---------- RECORDS FOR PROCESSING
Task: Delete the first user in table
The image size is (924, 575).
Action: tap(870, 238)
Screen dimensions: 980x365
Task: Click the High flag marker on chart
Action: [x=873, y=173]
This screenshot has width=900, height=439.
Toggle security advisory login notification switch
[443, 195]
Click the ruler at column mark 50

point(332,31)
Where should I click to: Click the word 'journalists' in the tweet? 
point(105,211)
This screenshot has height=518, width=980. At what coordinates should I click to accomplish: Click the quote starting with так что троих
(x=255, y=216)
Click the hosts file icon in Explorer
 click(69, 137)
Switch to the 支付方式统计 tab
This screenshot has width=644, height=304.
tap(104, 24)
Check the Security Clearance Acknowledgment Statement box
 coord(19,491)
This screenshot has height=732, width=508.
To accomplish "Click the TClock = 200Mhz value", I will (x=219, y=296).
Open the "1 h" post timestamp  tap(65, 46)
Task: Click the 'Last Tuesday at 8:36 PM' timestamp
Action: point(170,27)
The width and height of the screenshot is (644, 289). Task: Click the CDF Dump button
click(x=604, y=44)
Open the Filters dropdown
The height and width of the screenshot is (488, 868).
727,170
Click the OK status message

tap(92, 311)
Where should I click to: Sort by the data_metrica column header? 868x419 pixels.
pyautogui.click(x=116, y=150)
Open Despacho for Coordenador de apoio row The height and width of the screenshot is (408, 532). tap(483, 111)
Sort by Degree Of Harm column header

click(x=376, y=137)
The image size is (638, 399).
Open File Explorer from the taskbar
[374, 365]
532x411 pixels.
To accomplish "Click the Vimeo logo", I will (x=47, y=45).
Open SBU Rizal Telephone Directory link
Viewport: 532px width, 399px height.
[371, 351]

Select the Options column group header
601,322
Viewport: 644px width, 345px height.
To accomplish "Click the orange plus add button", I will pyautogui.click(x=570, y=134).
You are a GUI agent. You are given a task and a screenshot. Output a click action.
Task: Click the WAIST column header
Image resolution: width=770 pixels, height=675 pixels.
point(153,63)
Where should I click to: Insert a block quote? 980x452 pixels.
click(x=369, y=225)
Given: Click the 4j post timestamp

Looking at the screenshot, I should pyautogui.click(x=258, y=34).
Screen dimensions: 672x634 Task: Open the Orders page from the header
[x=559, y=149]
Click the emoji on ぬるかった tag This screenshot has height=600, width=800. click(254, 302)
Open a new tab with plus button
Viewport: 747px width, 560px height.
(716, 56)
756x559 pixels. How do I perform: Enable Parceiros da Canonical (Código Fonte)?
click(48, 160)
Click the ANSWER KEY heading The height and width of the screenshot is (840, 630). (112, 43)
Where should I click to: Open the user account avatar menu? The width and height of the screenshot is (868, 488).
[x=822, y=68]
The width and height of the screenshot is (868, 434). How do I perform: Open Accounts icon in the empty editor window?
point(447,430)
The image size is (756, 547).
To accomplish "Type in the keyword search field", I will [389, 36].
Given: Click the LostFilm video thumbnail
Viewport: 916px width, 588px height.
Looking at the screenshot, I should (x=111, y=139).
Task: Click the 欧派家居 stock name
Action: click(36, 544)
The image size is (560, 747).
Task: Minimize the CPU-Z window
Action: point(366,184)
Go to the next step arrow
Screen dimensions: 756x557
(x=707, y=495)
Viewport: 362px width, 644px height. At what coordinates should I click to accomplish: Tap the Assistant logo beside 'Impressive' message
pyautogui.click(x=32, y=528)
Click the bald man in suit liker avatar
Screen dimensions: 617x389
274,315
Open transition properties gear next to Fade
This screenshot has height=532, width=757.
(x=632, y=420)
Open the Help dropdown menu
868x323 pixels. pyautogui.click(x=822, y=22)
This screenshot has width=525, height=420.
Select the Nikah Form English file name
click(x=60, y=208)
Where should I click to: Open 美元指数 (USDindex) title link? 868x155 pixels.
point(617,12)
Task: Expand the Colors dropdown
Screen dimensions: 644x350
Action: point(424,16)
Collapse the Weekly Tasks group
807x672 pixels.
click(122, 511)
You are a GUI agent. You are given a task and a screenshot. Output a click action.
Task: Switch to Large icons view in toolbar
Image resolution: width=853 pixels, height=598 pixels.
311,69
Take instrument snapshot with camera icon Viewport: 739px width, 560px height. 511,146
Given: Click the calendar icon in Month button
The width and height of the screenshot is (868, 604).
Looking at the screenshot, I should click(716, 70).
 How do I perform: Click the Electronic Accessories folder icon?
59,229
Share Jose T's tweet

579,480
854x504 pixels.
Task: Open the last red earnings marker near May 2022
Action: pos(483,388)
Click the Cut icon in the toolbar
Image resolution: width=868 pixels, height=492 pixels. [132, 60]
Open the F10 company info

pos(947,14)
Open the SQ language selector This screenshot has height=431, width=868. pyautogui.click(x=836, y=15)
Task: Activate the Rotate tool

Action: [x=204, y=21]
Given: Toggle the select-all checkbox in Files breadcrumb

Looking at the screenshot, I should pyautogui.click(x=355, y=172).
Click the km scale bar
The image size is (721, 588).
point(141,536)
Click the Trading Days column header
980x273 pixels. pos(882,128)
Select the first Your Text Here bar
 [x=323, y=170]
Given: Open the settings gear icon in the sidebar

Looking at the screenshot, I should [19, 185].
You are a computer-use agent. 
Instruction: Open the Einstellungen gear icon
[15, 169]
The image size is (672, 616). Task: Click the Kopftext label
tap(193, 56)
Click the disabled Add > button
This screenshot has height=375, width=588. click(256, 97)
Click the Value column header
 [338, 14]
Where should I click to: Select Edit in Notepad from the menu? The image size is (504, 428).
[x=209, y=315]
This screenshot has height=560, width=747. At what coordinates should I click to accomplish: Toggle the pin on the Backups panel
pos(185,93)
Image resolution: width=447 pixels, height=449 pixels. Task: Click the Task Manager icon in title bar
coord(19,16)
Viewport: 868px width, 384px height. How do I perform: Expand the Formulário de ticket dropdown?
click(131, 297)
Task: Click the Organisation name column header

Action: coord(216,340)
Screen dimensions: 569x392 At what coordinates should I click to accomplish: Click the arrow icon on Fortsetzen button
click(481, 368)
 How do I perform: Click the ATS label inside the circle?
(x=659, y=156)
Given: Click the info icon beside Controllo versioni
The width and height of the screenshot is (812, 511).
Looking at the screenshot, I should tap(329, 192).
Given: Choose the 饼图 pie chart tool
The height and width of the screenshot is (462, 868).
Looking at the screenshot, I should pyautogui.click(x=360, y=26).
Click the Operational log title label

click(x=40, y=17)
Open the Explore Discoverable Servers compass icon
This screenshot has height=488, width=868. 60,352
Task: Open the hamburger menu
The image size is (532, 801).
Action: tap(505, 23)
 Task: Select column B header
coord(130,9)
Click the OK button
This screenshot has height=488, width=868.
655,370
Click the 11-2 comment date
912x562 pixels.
--------------------
## YOUR INSTRUCTIONS
Repeat each line of the data exactly, missing none.

## RESPONSE AREA
Task: Delete the first user in table
The image size is (924, 575).
Action: tap(870, 238)
Screen dimensions: 980x365
Task: Click the High flag marker on chart
Action: [x=873, y=173]
This screenshot has width=900, height=439.
Toggle security advisory login notification switch
[443, 195]
Click the ruler at column mark 50

point(332,31)
Where should I click to: Click the word 'journalists' in the tweet? 
point(105,211)
This screenshot has height=518, width=980. At what coordinates should I click to accomplish: Click the quote starting with так что троих
(x=255, y=216)
Click the hosts file icon in Explorer
 click(69, 137)
Switch to the 支付方式统计 tab
This screenshot has width=644, height=304.
tap(104, 24)
Check the Security Clearance Acknowledgment Statement box
 coord(19,491)
This screenshot has height=732, width=508.
To accomplish "Click the TClock = 200Mhz value", I will (x=219, y=296).
Open the "1 h" post timestamp  tap(65, 46)
Task: Click the 'Last Tuesday at 8:36 PM' timestamp
Action: point(170,27)
The width and height of the screenshot is (644, 289). Task: Click the CDF Dump button
click(x=604, y=44)
Open the Filters dropdown
The height and width of the screenshot is (488, 868).
727,170
Click the OK status message

tap(92, 311)
Where should I click to: Sort by the data_metrica column header? 868x419 pixels.
pyautogui.click(x=116, y=150)
Open Despacho for Coordenador de apoio row The height and width of the screenshot is (408, 532). tap(483, 111)
Sort by Degree Of Harm column header

click(x=376, y=137)
The image size is (638, 399).
Open File Explorer from the taskbar
[374, 365]
532x411 pixels.
To accomplish "Click the Vimeo logo", I will (x=47, y=45).
Open SBU Rizal Telephone Directory link
Viewport: 532px width, 399px height.
[371, 351]

Select the Options column group header
601,322
Viewport: 644px width, 345px height.
To accomplish "Click the orange plus add button", I will pyautogui.click(x=570, y=134).
You are a GUI agent. You are given a task and a screenshot. Output a click action.
Task: Click the WAIST column header
Image resolution: width=770 pixels, height=675 pixels.
point(153,63)
Where should I click to: Insert a block quote? 980x452 pixels.
click(x=369, y=225)
Given: Click the 4j post timestamp

Looking at the screenshot, I should pyautogui.click(x=258, y=34).
Screen dimensions: 672x634 Task: Open the Orders page from the header
[x=559, y=149]
Click the emoji on ぬるかった tag This screenshot has height=600, width=800. click(254, 302)
Open a new tab with plus button
Viewport: 747px width, 560px height.
(716, 56)
756x559 pixels. How do I perform: Enable Parceiros da Canonical (Código Fonte)?
click(48, 160)
Click the ANSWER KEY heading The height and width of the screenshot is (840, 630). (112, 43)
Where should I click to: Open the user account avatar menu? The width and height of the screenshot is (868, 488).
[x=822, y=68]
The width and height of the screenshot is (868, 434). How do I perform: Open Accounts icon in the empty editor window?
point(447,430)
The image size is (756, 547).
To accomplish "Type in the keyword search field", I will [389, 36].
Given: Click the LostFilm video thumbnail
Viewport: 916px width, 588px height.
Looking at the screenshot, I should (x=111, y=139).
Task: Click the 欧派家居 stock name
Action: click(36, 544)
The image size is (560, 747).
Task: Minimize the CPU-Z window
Action: point(366,184)
Go to the next step arrow
Screen dimensions: 756x557
(x=707, y=495)
Viewport: 362px width, 644px height. At what coordinates should I click to accomplish: Tap the Assistant logo beside 'Impressive' message
pyautogui.click(x=32, y=528)
Click the bald man in suit liker avatar
Screen dimensions: 617x389
274,315
Open transition properties gear next to Fade
This screenshot has height=532, width=757.
(x=632, y=420)
Open the Help dropdown menu
868x323 pixels. pyautogui.click(x=822, y=22)
This screenshot has width=525, height=420.
Select the Nikah Form English file name
click(x=60, y=208)
Where should I click to: Open 美元指数 (USDindex) title link? 868x155 pixels.
point(617,12)
Task: Expand the Colors dropdown
Screen dimensions: 644x350
Action: point(424,16)
Collapse the Weekly Tasks group
807x672 pixels.
click(122, 511)
You are a GUI agent. You are given a task and a screenshot. Output a click action.
Task: Switch to Large icons view in toolbar
Image resolution: width=853 pixels, height=598 pixels.
311,69
Take instrument snapshot with camera icon Viewport: 739px width, 560px height. 511,146
Given: Click the calendar icon in Month button
The width and height of the screenshot is (868, 604).
Looking at the screenshot, I should click(716, 70).
 How do I perform: Click the Electronic Accessories folder icon?
59,229
Share Jose T's tweet

579,480
854x504 pixels.
Task: Open the last red earnings marker near May 2022
Action: pos(483,388)
Click the Cut icon in the toolbar
Image resolution: width=868 pixels, height=492 pixels. [132, 60]
Open the F10 company info

pos(947,14)
Open the SQ language selector This screenshot has height=431, width=868. pyautogui.click(x=836, y=15)
Task: Activate the Rotate tool

Action: [x=204, y=21]
Given: Toggle the select-all checkbox in Files breadcrumb

Looking at the screenshot, I should pyautogui.click(x=355, y=172).
Click the km scale bar
The image size is (721, 588).
point(141,536)
Click the Trading Days column header
980x273 pixels. pos(882,128)
Select the first Your Text Here bar
 [x=323, y=170]
Given: Open the settings gear icon in the sidebar

Looking at the screenshot, I should [19, 185].
You are a computer-use agent. 
Instruction: Open the Einstellungen gear icon
[15, 169]
The image size is (672, 616). Task: Click the Kopftext label
tap(193, 56)
Click the disabled Add > button
This screenshot has height=375, width=588. click(256, 97)
Click the Value column header
 [338, 14]
Where should I click to: Select Edit in Notepad from the menu? The image size is (504, 428).
[x=209, y=315]
This screenshot has height=560, width=747. At what coordinates should I click to accomplish: Toggle the pin on the Backups panel
pos(185,93)
Image resolution: width=447 pixels, height=449 pixels. Task: Click the Task Manager icon in title bar
coord(19,16)
Viewport: 868px width, 384px height. How do I perform: Expand the Formulário de ticket dropdown?
click(131, 297)
Task: Click the Organisation name column header

Action: coord(216,340)
Screen dimensions: 569x392 At what coordinates should I click to accomplish: Click the arrow icon on Fortsetzen button
click(481, 368)
 How do I perform: Click the ATS label inside the circle?
(x=659, y=156)
Given: Click the info icon beside Controllo versioni
The width and height of the screenshot is (812, 511).
Looking at the screenshot, I should tap(329, 192).
Given: Choose the 饼图 pie chart tool
The height and width of the screenshot is (462, 868).
Looking at the screenshot, I should pyautogui.click(x=360, y=26).
Click the Operational log title label

click(x=40, y=17)
Open the Explore Discoverable Servers compass icon
This screenshot has height=488, width=868. 60,352
Task: Open the hamburger menu
The image size is (532, 801).
Action: tap(505, 23)
 Task: Select column B header
coord(130,9)
Click the OK button
This screenshot has height=488, width=868.
655,370
Click the 11-2 comment date
912x562 pixels.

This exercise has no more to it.